> [WHAT IS REQUIRED]: Once a line is found to contain "screenshot", copy it out of the listing.

** Opening GIVEN INFORMATION block **

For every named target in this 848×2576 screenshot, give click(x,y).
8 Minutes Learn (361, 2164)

** Closing GIVEN INFORMATION block **
** Opening GIVEN INFORMATION block **

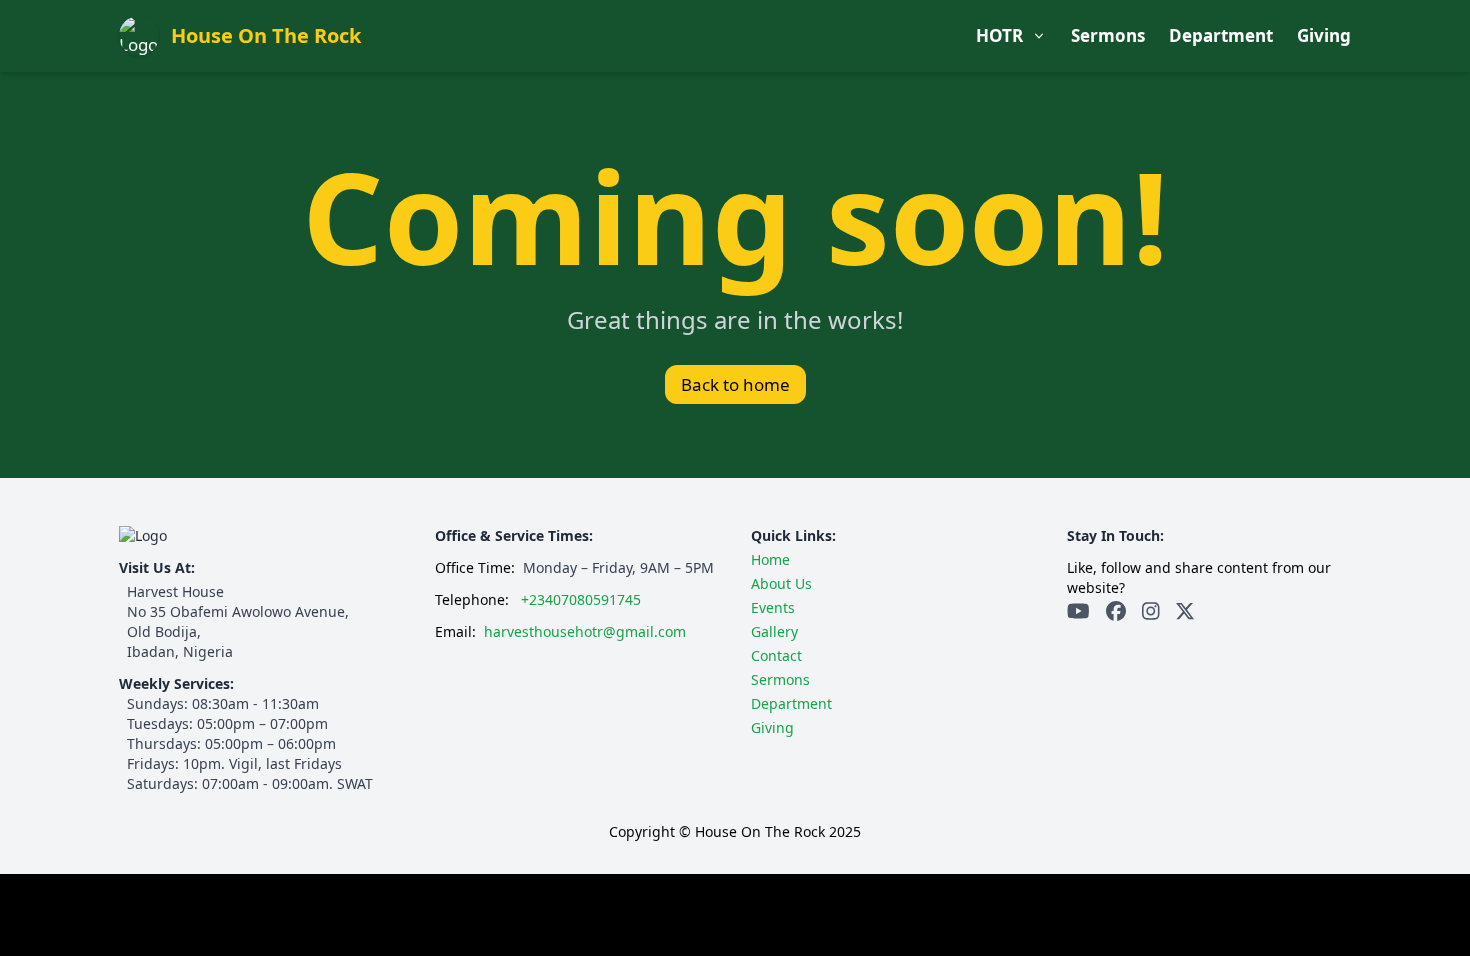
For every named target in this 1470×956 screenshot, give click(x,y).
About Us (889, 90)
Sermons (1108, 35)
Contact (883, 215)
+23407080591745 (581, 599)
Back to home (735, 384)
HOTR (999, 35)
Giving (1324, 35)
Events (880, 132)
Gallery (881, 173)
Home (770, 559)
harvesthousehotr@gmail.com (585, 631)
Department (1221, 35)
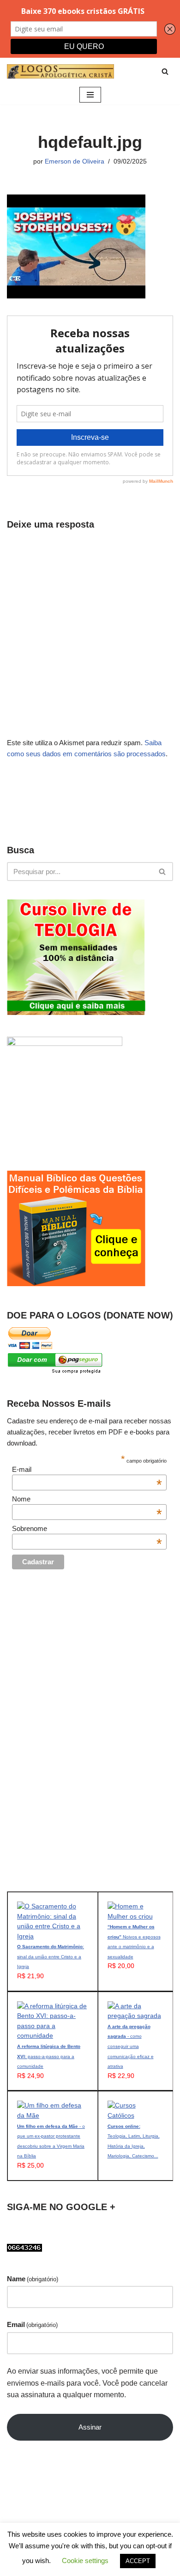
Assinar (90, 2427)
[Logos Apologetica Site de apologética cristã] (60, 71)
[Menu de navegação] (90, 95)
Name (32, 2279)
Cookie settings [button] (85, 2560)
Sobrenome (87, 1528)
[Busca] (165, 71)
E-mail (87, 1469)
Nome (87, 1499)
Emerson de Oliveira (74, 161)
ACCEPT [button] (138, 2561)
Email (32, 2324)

** Closing GIVEN INFORMATION block **

> [SOLUTION TO THIS TASK]:
For every named target in this 848×2576 screenshot, give click(x,y).
For every named target in this 1470×956 screenshot, give click(x,y).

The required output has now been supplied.